BRIEF:
Copy the items below word for word, from the start of the items through the line containing "tap(80, 28)".

-- START EXERCISE INPUTS --

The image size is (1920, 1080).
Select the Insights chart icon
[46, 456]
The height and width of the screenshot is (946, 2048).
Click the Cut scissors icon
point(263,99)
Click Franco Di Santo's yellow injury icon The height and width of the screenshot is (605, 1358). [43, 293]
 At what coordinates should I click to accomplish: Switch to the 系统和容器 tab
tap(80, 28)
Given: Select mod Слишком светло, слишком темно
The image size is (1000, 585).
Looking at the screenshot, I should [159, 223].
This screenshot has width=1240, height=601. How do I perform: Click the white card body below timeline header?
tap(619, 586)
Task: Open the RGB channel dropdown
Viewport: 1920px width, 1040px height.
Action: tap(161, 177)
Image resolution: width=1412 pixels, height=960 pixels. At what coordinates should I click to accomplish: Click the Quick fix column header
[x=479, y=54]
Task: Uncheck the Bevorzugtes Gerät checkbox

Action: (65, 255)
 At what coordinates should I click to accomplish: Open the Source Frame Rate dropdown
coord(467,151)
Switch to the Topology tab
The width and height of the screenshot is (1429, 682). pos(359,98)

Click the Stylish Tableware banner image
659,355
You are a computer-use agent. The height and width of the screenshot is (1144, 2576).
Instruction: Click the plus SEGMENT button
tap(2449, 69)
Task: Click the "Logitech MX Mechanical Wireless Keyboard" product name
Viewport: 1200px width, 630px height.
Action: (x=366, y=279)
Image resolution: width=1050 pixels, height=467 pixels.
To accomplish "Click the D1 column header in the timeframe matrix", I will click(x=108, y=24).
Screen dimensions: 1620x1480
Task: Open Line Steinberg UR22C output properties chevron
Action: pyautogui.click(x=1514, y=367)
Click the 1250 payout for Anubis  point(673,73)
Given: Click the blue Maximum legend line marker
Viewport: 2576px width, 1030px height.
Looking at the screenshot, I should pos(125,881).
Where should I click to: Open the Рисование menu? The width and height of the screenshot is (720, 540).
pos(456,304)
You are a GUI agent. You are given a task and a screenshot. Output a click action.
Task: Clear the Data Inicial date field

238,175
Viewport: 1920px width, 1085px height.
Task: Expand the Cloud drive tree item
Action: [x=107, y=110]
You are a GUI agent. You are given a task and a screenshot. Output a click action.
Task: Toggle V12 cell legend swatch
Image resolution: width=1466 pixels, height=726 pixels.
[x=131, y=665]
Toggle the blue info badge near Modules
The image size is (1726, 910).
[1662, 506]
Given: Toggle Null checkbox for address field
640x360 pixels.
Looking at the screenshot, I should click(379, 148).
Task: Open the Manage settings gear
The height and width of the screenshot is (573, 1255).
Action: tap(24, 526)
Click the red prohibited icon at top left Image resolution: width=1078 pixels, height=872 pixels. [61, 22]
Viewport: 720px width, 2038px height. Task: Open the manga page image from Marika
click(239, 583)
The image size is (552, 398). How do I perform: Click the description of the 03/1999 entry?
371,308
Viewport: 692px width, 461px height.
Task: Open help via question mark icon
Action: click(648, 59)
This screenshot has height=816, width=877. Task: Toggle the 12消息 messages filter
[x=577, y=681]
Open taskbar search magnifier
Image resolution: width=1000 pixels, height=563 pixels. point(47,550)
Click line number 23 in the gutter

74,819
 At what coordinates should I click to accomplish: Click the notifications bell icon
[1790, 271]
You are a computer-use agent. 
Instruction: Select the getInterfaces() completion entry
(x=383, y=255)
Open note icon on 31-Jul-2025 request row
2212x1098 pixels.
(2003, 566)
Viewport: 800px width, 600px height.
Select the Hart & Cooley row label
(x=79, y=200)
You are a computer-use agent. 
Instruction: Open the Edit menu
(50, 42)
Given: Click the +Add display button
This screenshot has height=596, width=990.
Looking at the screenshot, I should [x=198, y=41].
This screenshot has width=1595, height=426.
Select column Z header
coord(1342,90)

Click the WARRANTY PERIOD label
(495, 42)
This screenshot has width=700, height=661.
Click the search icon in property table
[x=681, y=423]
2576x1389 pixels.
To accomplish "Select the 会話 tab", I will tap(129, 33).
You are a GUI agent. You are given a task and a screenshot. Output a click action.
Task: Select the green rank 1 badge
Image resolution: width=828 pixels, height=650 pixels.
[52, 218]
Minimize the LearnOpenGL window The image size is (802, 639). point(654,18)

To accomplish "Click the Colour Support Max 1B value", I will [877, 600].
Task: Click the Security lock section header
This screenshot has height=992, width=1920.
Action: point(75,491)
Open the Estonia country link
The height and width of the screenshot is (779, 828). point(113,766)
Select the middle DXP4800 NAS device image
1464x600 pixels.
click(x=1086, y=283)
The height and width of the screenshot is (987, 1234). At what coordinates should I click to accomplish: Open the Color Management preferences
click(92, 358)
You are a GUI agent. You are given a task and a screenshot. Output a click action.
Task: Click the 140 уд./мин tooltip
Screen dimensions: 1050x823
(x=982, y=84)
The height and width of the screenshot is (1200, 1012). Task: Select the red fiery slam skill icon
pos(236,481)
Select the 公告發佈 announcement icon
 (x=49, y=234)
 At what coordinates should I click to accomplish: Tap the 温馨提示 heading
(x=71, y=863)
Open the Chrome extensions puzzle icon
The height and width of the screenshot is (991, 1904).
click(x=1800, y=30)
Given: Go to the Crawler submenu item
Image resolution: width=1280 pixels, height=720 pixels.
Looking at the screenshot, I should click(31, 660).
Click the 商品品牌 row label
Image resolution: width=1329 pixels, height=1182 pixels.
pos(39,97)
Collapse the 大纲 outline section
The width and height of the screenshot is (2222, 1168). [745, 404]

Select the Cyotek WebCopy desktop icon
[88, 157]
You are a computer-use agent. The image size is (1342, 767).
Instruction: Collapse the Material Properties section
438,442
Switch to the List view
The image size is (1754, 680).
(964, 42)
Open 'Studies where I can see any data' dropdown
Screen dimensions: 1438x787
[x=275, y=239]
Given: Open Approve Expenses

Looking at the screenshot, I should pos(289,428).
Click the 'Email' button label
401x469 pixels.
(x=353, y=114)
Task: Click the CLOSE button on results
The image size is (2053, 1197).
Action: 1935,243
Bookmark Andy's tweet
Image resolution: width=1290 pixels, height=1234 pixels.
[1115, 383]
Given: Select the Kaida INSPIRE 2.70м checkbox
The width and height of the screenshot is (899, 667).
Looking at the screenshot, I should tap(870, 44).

-- END EXERCISE INPUTS --

RIGHT ANSWER:
The image size is (1920, 1080).
Select the Insights chart icon
[46, 456]
The height and width of the screenshot is (946, 2048).
Click the Cut scissors icon
point(263,99)
Click Franco Di Santo's yellow injury icon The height and width of the screenshot is (605, 1358). [43, 293]
 At what coordinates should I click to accomplish: Switch to the 系统和容器 tab
tap(80, 28)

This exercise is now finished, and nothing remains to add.